[Collected data entries]

------------

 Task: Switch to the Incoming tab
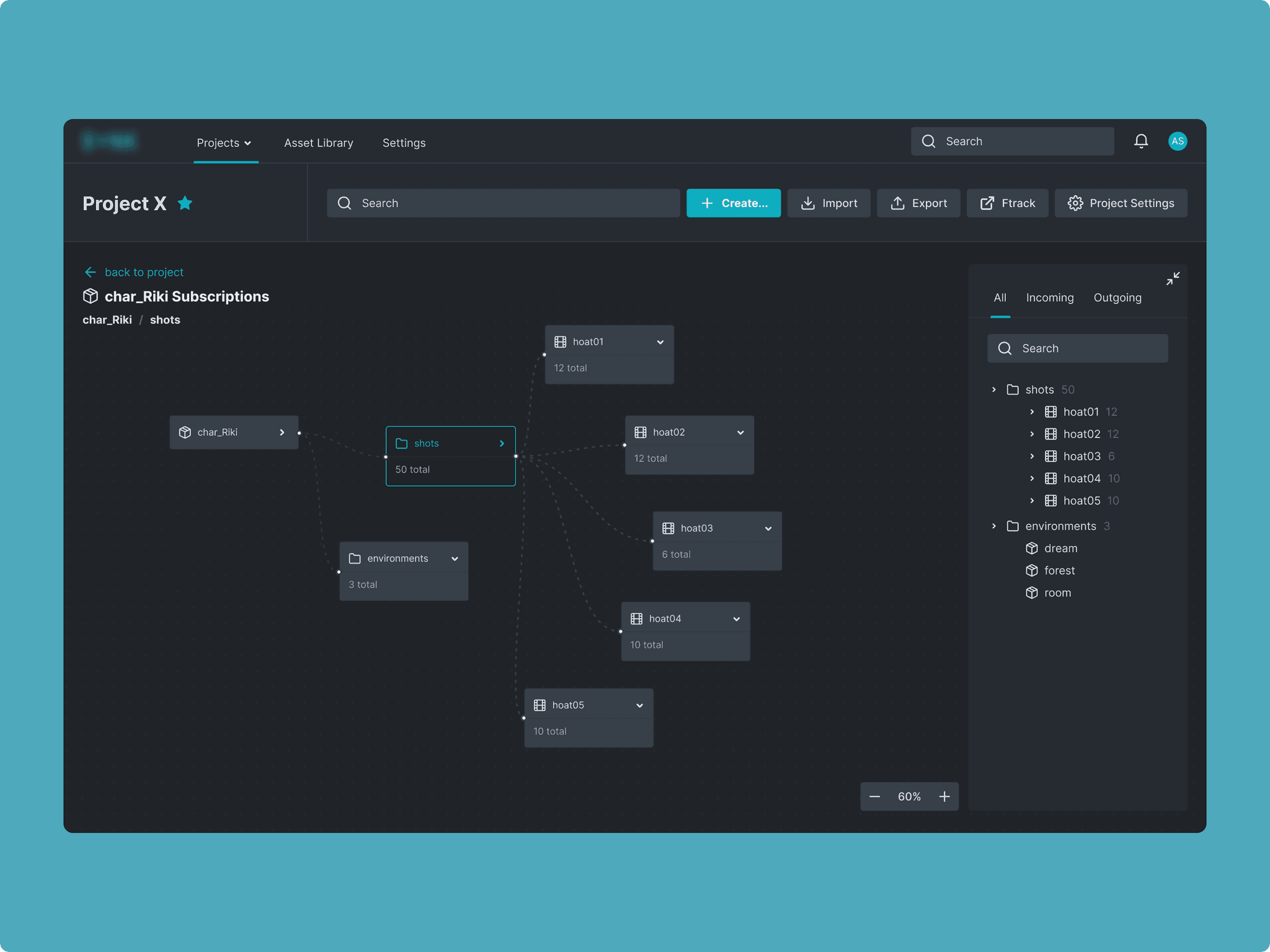point(1049,298)
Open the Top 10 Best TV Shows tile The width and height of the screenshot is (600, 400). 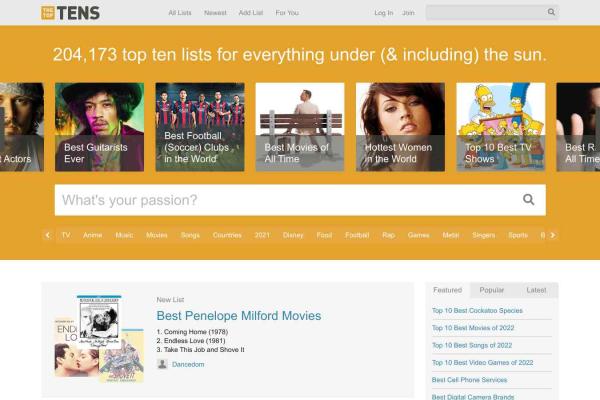point(501,127)
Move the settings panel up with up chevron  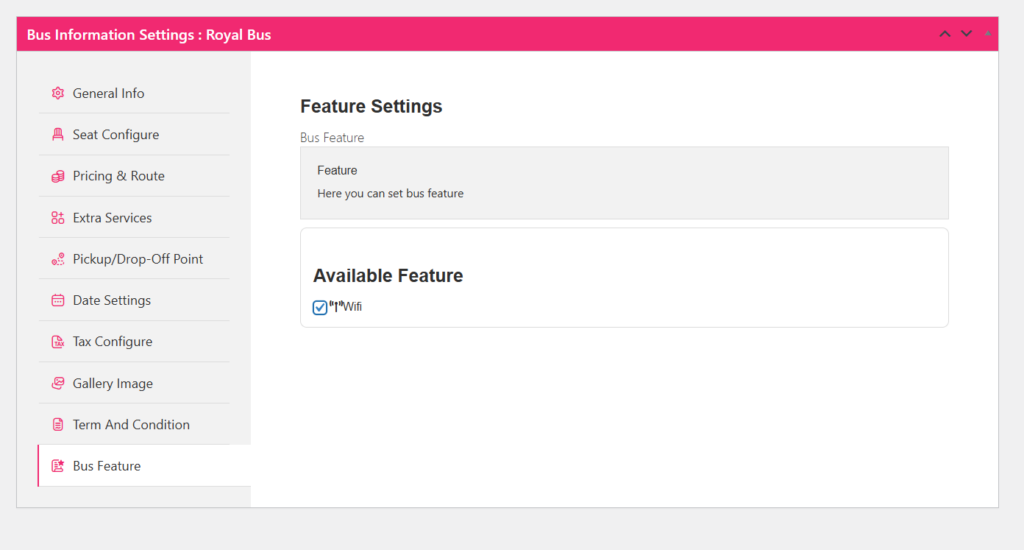(945, 34)
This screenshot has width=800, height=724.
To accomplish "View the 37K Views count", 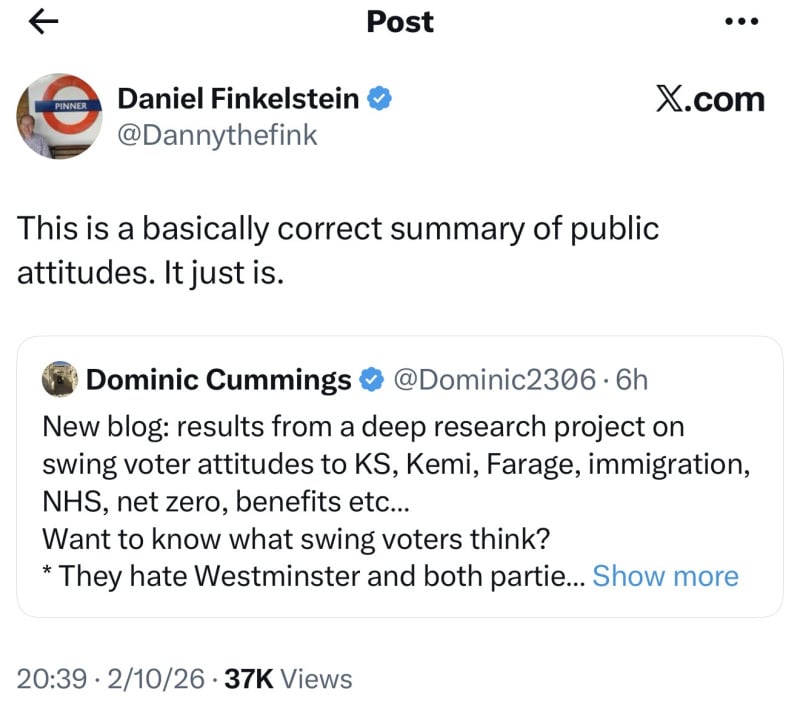I will (289, 680).
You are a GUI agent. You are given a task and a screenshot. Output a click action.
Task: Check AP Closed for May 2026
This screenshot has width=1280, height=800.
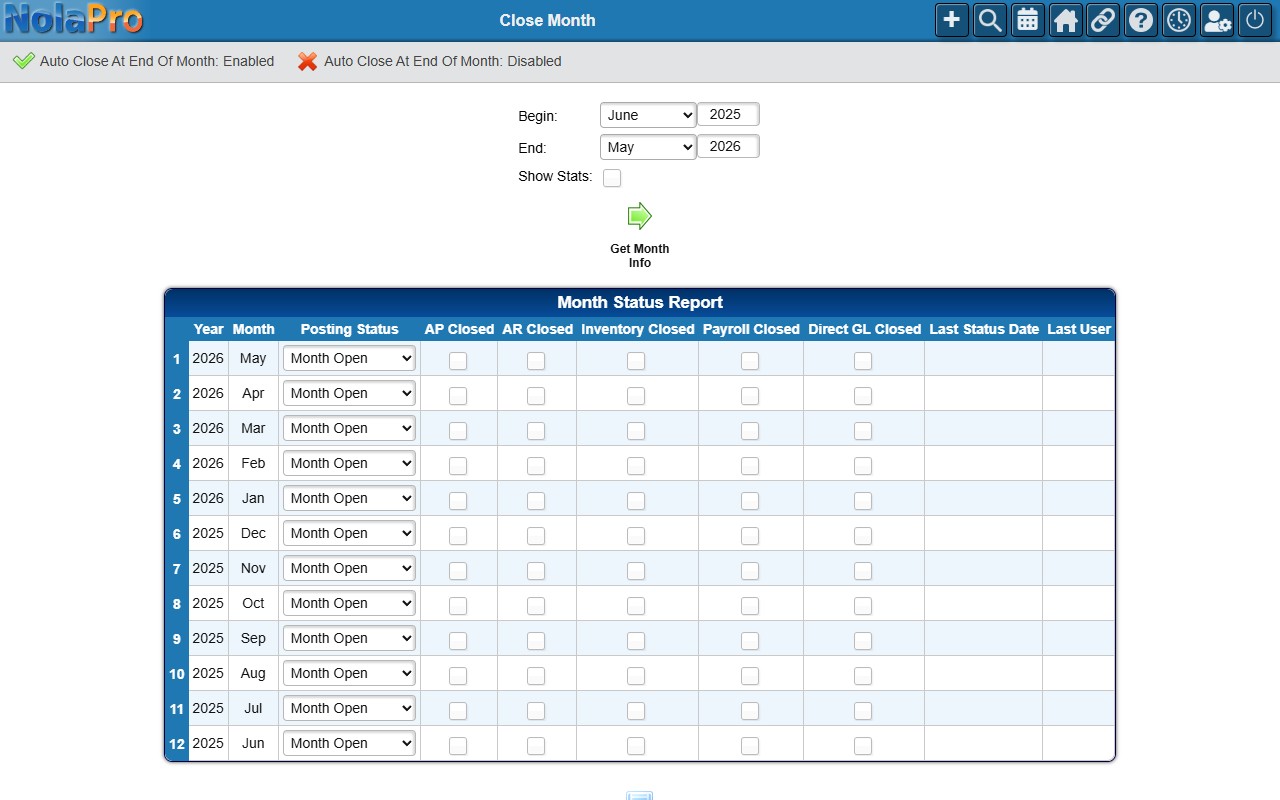pos(458,361)
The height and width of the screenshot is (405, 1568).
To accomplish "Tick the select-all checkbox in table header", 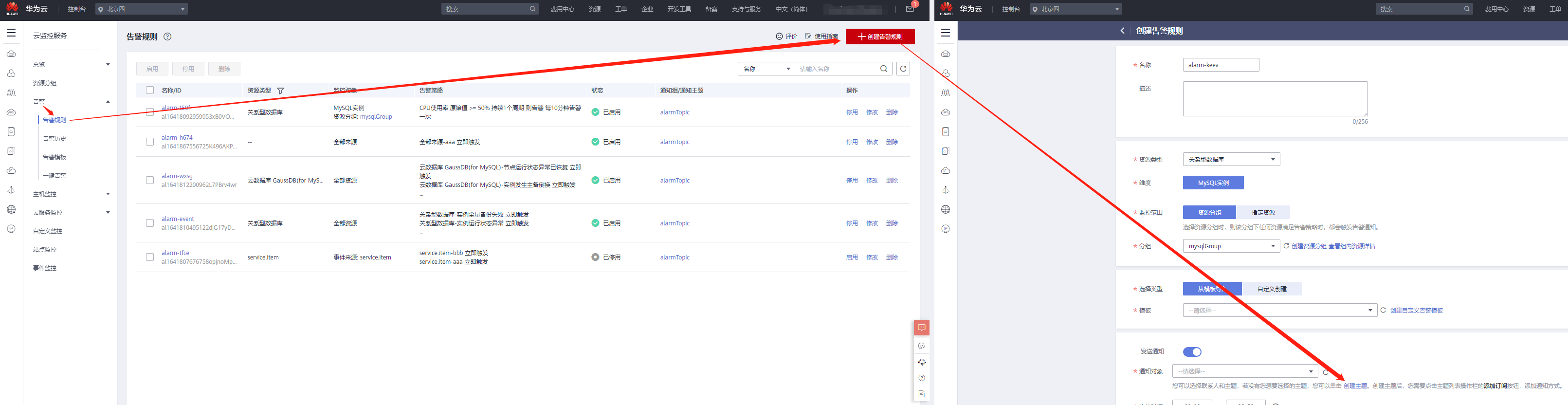I will click(x=150, y=90).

------------

What to produce
How many lines in the records above contain the string "This"? Tally them and reply with the number alone.

The response
2